Akademisi Pidana Bicara tentang Penangkapan Terkait PSBB
Utama

Akademisi Pidana Bicara tentang Penangkapan Terkait PSBB

Jangan sampai penangkapan orang yang berkerumun menjadi kontraproduktif dengan upaya pencegahan wabah.

Oleh:
Aji Prasetyo
Bacaan 2 Menit

Secara hukum, jelas Topo, penangkapan yang dilakukan karena melanggar larangan PSBB berpotensi dinyatakan tidak sah jika dilakukan sebelum ada penetapan PSBB. Artinya, saat penangkapan tanpa dasar hukum yang kuat. Itu sebabnya, ia menyarankan kepolisian bertindak lebih persuasif, seperti memberi peringatan atau penyadaran.

Namun jika aturan PSBB sudah berlaku di suatu daerah maka seharusnya hanya pelayanan tertentu saja yang boleh beroperasi. “Jika PSBB sudah efektif berlaku di satu daerah maka ya hanya pelayanan tertentu yang boleh buka. Sila dicek saja di PP-nya. Ini baru di-juncto-kan dengan UU Kekarantinaan Kesehatan,” jelasnya.

Delik materil

Pengajar hukum pidana Universitas Lambung Mangkurat  Banjarmasin, Daddy Fahmanadie, berpendapat bahwa delik yang terkait larangan-larangan dalam PSBB merupakan delik materiil. Upaya penangkapan atau proses hukum atas sejumlah orang yang diduga tidak mematuhi larangan-larangan dalam PSBB perlu melihat akibat yang ditimbulkan oleh perbuatan berkumpul tersebut. Misalnya, akibat berkumpul tersebut salah seorang dinyatakan positif corona.

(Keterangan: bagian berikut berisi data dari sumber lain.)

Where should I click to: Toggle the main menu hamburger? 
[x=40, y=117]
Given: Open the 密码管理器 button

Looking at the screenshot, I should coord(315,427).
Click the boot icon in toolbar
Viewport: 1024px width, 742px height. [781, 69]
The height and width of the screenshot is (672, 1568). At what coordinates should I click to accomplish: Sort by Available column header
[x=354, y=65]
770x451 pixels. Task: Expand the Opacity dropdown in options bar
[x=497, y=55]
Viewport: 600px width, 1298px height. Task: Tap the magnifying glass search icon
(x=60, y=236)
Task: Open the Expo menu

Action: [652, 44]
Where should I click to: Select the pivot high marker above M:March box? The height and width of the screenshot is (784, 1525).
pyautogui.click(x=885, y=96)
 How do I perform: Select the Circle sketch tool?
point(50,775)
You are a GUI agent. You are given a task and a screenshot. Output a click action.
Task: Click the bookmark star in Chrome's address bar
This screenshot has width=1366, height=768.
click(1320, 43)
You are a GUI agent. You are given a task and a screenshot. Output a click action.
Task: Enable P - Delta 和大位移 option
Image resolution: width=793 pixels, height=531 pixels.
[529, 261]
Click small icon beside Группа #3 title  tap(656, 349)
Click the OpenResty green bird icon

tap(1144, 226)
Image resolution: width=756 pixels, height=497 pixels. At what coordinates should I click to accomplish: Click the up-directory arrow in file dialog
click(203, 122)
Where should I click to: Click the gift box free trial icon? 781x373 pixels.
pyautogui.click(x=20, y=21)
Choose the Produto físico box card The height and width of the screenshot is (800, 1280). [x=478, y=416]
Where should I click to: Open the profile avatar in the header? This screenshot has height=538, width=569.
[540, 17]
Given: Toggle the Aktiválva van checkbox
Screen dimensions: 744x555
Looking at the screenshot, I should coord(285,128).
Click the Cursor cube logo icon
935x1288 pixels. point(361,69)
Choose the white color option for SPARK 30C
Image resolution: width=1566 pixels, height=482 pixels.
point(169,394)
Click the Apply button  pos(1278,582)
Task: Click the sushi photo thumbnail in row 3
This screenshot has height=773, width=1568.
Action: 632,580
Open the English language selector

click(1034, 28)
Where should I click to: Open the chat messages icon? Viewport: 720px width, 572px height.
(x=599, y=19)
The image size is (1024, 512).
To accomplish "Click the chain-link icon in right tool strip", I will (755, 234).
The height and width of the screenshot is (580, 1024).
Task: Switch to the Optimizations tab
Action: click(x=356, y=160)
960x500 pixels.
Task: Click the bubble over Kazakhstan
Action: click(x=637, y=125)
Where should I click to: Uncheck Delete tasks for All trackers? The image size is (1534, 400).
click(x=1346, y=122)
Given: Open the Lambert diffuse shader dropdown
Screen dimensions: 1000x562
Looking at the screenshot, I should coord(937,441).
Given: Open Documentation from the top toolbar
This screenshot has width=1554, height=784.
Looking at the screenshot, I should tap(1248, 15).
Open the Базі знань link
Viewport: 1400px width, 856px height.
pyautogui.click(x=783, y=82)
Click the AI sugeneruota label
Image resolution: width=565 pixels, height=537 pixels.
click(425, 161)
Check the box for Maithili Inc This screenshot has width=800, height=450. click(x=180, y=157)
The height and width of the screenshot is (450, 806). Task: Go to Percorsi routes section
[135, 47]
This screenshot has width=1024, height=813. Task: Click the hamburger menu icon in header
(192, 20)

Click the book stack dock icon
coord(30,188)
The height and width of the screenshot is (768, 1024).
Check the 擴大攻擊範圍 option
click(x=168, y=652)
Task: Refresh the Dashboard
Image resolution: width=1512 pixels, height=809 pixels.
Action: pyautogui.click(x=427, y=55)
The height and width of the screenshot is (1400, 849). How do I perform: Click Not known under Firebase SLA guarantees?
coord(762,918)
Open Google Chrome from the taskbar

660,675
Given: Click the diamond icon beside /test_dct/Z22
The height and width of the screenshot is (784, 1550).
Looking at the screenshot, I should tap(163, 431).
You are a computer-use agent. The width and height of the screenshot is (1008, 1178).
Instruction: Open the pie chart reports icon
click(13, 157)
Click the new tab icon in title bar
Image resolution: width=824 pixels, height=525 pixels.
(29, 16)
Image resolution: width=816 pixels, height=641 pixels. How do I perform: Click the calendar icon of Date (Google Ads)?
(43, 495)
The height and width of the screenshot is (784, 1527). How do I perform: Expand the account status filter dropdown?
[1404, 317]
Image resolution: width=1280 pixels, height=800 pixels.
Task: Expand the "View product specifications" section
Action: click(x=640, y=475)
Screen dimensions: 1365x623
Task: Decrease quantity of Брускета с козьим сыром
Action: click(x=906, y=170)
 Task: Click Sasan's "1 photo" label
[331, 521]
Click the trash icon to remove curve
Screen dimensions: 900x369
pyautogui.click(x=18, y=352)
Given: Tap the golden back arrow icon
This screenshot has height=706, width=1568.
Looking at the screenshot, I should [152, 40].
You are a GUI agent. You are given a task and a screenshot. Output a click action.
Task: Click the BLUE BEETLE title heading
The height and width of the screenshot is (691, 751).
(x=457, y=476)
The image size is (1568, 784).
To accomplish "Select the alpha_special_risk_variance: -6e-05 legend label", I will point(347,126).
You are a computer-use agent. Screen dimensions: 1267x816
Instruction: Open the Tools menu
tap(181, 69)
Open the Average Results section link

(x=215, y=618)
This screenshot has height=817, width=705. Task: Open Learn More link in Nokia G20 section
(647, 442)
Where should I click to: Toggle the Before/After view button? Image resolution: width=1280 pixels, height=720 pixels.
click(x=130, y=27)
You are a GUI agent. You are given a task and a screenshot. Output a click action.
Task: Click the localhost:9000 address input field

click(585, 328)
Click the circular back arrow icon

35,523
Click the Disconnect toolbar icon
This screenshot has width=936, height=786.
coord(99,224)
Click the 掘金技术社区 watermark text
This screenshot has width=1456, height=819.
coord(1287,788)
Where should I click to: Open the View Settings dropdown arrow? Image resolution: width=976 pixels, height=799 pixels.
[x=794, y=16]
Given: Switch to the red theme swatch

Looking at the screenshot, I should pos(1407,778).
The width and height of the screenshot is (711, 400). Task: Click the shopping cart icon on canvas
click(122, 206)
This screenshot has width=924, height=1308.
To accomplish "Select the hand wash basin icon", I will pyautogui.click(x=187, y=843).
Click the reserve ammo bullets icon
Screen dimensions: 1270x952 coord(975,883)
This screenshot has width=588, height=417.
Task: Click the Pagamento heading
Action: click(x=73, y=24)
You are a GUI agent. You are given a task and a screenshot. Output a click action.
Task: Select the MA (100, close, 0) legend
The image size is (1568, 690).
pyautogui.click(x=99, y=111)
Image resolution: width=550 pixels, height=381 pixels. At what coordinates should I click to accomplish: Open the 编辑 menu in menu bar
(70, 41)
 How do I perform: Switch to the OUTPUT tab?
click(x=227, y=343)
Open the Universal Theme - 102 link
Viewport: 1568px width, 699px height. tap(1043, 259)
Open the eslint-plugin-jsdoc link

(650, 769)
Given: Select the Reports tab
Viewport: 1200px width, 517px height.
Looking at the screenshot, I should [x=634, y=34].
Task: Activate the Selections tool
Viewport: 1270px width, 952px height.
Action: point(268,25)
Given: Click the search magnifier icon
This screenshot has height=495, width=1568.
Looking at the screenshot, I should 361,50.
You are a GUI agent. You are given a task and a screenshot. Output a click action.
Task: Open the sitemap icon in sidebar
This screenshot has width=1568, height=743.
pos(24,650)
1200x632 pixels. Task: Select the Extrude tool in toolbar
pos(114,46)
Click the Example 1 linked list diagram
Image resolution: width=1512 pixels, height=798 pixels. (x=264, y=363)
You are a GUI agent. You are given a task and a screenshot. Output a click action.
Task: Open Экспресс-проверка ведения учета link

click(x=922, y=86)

Menurut Dedy, begitu ia biasa disapa, jika melihat kontstruksi bahwa polisi menggunakan Pasal 93 UU Kekarantinaan Kesehatan, maka secara normatif apakah kausalitas dalam pasal itu sudah ditafsirkan sedemikian rupa sehingga orang yang melaksanakan aktivitas minum dan makan di cafe atau melakukan gym sudah berakibat pada darurat kesehatan.

“Ini yang masih perdebatan karena tekstual sekali normanya Pasal 93. Menurut saya materil deliknya, sehingga butuh akibat perbuatan tersebut. Kalau ada (akibatnya) lantas penegakan hukum terjadi di situ, maka saya melihatnya ini absolut. Artinya bahwa pandangan yang digunakan adalah efek jera. Sementara kita belum jelas apakah unsur pasalnya bisa kenakan atau tidak seyogyanya tindakan preventif dan jangan sampai represif,” ujarnya.

Apalagi jika di daerah penangkapan belum ditetapkan PSBB. Langkah semacam ini, menurut Dedy, terbilang prematur sepanjang dasar hukum yang dipakai adalah larangan dalam status PSBB. Senada dengan Topo, Dedy berharap aparat kepolisian lebih menggunakan tindakan persuasif daripada melakukan tindakan represif.

Bagaimana jika aparat penegak hukum menggunakan Pasal 218 KUHP? Menurut Dedy, penggunaan pasal ini juga tak mudah sebab ada kata ‘berkerumun’, yaitu perbuatan berkelompok yang lebih dari satu orang dilakukan secara tidak sah  dan perbuatan tersebut dilakukan dengan tidak tenteram dan tidak damai. “Bagaimana mungkin orang yang sedang makan atau berjualan kemudian olahraga itu dikatakan sebuah ancaman? Tentu sulit sehingga saya kira konteksnya akan tidak sampai pada kategori PSBB dimaksud maka ketegasan PSBB dsini haruslah bersandarkan instrumen ketentuan hukum yang jelas sebab dalam penormaan UU dikenal prinsip lex certa,” jelasnya.